DATA SUPPLIED

------------------------------------------------

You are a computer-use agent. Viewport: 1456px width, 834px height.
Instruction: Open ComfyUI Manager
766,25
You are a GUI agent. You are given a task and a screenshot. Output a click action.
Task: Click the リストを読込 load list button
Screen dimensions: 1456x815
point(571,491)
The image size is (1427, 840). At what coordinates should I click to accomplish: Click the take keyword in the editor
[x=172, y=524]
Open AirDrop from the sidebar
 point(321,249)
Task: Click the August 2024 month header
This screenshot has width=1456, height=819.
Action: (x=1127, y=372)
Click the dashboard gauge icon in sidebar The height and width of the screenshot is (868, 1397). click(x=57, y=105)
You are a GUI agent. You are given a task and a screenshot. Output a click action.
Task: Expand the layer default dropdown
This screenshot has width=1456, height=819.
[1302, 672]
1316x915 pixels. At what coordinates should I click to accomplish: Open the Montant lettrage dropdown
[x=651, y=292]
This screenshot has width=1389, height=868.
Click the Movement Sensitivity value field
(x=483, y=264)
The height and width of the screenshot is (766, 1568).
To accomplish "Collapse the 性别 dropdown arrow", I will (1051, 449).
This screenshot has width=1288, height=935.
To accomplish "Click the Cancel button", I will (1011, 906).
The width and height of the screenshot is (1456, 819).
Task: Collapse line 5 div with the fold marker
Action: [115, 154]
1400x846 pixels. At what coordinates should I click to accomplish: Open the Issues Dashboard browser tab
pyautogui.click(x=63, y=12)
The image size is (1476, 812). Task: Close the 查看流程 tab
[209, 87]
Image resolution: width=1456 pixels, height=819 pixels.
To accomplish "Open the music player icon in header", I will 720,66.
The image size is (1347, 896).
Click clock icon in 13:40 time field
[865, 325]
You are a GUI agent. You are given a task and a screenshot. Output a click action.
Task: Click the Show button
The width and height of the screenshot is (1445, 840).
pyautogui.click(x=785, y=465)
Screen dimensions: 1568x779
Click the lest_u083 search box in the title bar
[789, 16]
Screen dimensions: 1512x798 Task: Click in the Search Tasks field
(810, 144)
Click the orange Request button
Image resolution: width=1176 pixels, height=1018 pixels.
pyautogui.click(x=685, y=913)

------------------------------------------------

EXERCISE
The first line of the records begins the span, and the line containing "Click the dashboard" ends it. Reproduce that span exactly, both ends included.

WRITTEN RESPONSE
You are a computer-use agent. Viewport: 1456px width, 834px height.
Instruction: Open ComfyUI Manager
766,25
You are a GUI agent. You are given a task and a screenshot. Output a click action.
Task: Click the リストを読込 load list button
Screen dimensions: 1456x815
point(571,491)
The image size is (1427, 840). At what coordinates should I click to accomplish: Click the take keyword in the editor
[x=172, y=524]
Open AirDrop from the sidebar
 point(321,249)
Task: Click the August 2024 month header
This screenshot has width=1456, height=819.
Action: (x=1127, y=372)
Click the dashboard gauge icon in sidebar The height and width of the screenshot is (868, 1397). click(x=57, y=105)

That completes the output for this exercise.